╭─ RECORD SET
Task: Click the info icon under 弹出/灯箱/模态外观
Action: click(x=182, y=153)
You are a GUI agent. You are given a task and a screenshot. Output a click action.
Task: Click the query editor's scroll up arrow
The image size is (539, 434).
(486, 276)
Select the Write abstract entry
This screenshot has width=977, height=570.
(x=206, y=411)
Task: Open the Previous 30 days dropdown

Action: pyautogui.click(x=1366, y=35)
╰─
╭─ RECORD SET
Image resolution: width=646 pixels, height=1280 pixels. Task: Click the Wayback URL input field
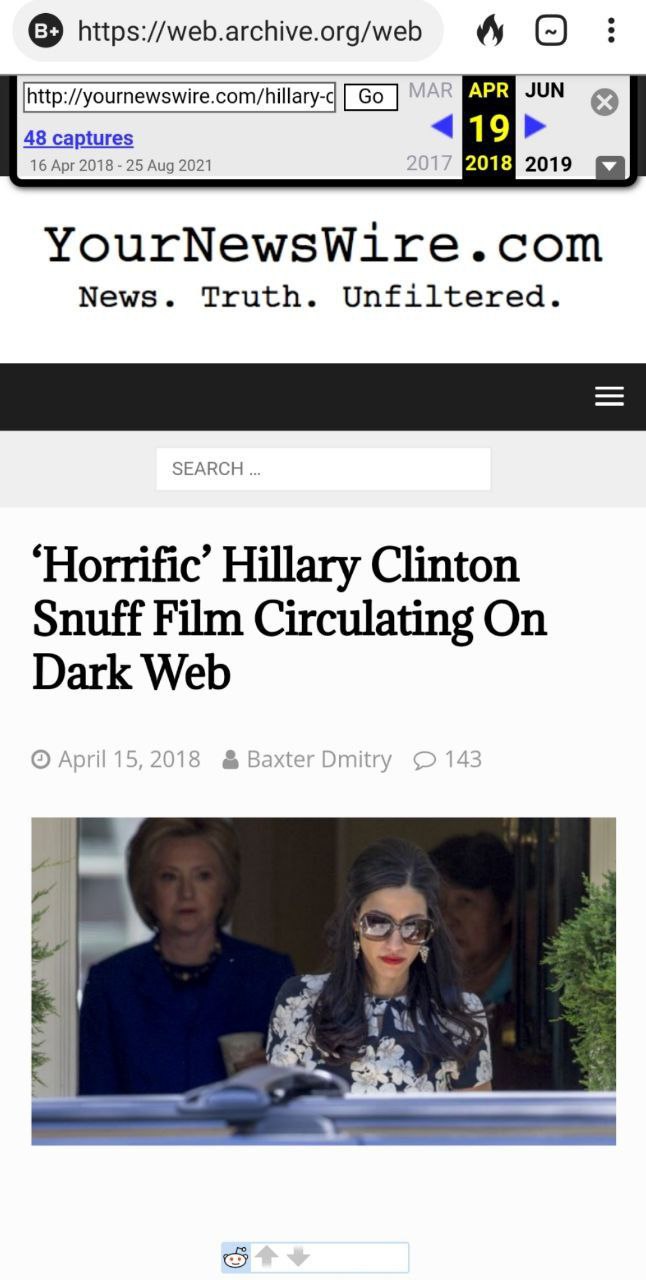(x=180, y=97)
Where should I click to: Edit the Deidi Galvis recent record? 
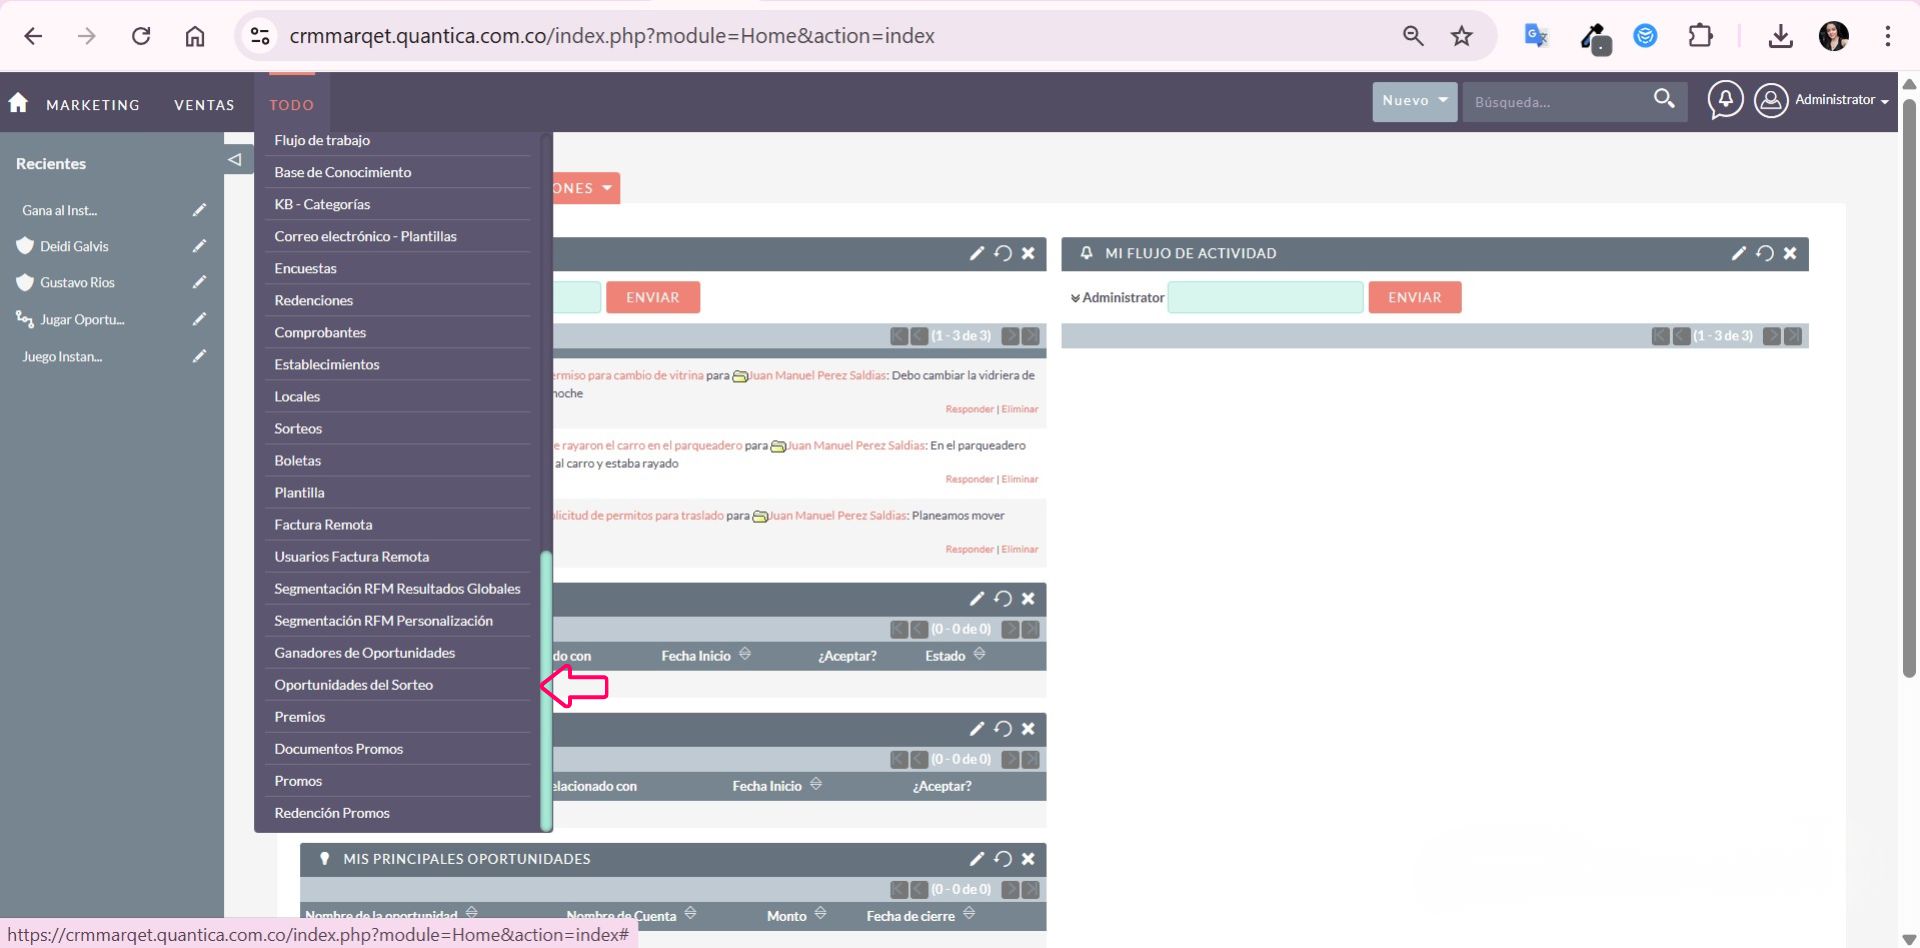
╰─
**DIRECTIONS**
Out of the records above, return only the lines from the one with "Image resolution: width=646" through the one with "Where should I", exactly, and none of the pictures.

**ANSWER SECTION**
Image resolution: width=646 pixels, height=1280 pixels. Task: Click the Wayback URL input field
(x=180, y=97)
Where should I click to: Edit the Deidi Galvis recent record? 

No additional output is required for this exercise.